Please recast every line of the entries below as a numbered list, leaving out the blank lines.

Target pointing data:
____

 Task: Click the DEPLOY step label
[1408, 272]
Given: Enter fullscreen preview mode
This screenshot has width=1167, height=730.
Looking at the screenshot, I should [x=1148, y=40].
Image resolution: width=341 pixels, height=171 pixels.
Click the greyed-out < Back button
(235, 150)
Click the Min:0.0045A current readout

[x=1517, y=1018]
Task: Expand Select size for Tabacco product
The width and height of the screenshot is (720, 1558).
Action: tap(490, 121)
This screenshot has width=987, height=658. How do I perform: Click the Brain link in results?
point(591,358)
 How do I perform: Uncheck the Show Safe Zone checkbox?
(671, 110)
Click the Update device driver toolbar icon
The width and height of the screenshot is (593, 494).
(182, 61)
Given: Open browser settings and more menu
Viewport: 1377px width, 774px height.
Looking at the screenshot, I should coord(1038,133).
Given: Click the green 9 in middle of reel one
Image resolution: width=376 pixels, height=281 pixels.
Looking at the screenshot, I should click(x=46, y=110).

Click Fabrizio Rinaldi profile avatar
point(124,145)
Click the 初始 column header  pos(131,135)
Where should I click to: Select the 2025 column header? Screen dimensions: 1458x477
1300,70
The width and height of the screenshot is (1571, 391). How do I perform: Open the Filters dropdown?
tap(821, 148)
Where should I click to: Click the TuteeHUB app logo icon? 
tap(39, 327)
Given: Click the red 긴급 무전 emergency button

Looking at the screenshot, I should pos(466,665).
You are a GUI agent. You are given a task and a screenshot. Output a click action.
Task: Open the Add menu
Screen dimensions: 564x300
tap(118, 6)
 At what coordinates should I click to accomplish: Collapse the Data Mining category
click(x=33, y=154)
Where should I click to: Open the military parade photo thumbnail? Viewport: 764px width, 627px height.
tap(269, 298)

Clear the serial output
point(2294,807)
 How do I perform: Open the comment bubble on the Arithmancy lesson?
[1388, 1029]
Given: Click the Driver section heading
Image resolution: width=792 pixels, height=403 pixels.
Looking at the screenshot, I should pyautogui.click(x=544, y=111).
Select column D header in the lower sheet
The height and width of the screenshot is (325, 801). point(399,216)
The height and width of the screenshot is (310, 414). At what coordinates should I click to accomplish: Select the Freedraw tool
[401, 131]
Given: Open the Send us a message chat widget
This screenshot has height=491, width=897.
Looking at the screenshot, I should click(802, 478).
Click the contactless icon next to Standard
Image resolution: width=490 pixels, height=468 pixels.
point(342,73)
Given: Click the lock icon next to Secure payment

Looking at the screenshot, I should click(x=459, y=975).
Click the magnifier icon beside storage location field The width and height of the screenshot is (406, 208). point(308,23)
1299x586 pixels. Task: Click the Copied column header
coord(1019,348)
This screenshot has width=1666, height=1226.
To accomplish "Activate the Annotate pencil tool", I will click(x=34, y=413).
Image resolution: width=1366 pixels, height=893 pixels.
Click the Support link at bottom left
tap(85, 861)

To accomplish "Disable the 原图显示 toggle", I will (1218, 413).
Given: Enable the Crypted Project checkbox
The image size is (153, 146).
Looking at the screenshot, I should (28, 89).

____

FULL RESPONSE:
1.  Task: Click the DEPLOY step label
2. [1408, 272]
3. Given: Enter fullscreen preview mode
4. This screenshot has width=1167, height=730.
5. Looking at the screenshot, I should [x=1148, y=40].
6. Image resolution: width=341 pixels, height=171 pixels.
7. Click the greyed-out < Back button
8. (235, 150)
9. Click the Min:0.0045A current readout
10. [x=1517, y=1018]
11. Task: Expand Select size for Tabacco product
12. The width and height of the screenshot is (720, 1558).
13. Action: tap(490, 121)
14. This screenshot has width=987, height=658. How do I perform: Click the Brain link in results?
15. point(591,358)
16.  How do I perform: Uncheck the Show Safe Zone checkbox?
17. (671, 110)
18. Click the Update device driver toolbar icon
19. The width and height of the screenshot is (593, 494).
20. (182, 61)
21. Given: Open browser settings and more menu
22. Viewport: 1377px width, 774px height.
23. Looking at the screenshot, I should coord(1038,133).
24. Given: Click the green 9 in middle of reel one
25. Image resolution: width=376 pixels, height=281 pixels.
26. Looking at the screenshot, I should click(x=46, y=110).
27. Click Fabrizio Rinaldi profile avatar
28. point(124,145)
29. Click the 初始 column header  pos(131,135)
30. Where should I click to: Select the 2025 column header? Screen dimensions: 1458x477
31. 1300,70
32. The width and height of the screenshot is (1571, 391). How do I perform: Open the Filters dropdown?
33. tap(821, 148)
34. Where should I click to: Click the TuteeHUB app logo icon? 
35. tap(39, 327)
36. Given: Click the red 긴급 무전 emergency button
37. Looking at the screenshot, I should pos(466,665).
38. You are a GUI agent. You are given a task and a screenshot. Output a click action.
39. Task: Open the Add menu
40. Screen dimensions: 564x300
41. tap(118, 6)
42.  At what coordinates should I click to accomplish: Collapse the Data Mining category
43. click(x=33, y=154)
44. Where should I click to: Open the military parade photo thumbnail? Viewport: 764px width, 627px height.
45. tap(269, 298)
46. Clear the serial output
47. point(2294,807)
48.  How do I perform: Open the comment bubble on the Arithmancy lesson?
49. [1388, 1029]
50. Given: Click the Driver section heading
51. Image resolution: width=792 pixels, height=403 pixels.
52. Looking at the screenshot, I should pyautogui.click(x=544, y=111).
53. Select column D header in the lower sheet
54. The height and width of the screenshot is (325, 801). point(399,216)
55. The height and width of the screenshot is (310, 414). At what coordinates should I click to accomplish: Select the Freedraw tool
56. [401, 131]
57. Given: Open the Send us a message chat widget
58. This screenshot has height=491, width=897.
59. Looking at the screenshot, I should click(802, 478).
60. Click the contactless icon next to Standard
61. Image resolution: width=490 pixels, height=468 pixels.
62. point(342,73)
63. Given: Click the lock icon next to Secure payment
64. Looking at the screenshot, I should click(x=459, y=975).
65. Click the magnifier icon beside storage location field The width and height of the screenshot is (406, 208). point(308,23)
66. 1299x586 pixels. Task: Click the Copied column header
67. coord(1019,348)
68. This screenshot has width=1666, height=1226.
69. To accomplish "Activate the Annotate pencil tool", I will click(x=34, y=413).
70. Image resolution: width=1366 pixels, height=893 pixels.
71. Click the Support link at bottom left
72. tap(85, 861)
73. To accomplish "Disable the 原图显示 toggle", I will (1218, 413).
74. Given: Enable the Crypted Project checkbox
75. The image size is (153, 146).
76. Looking at the screenshot, I should (28, 89).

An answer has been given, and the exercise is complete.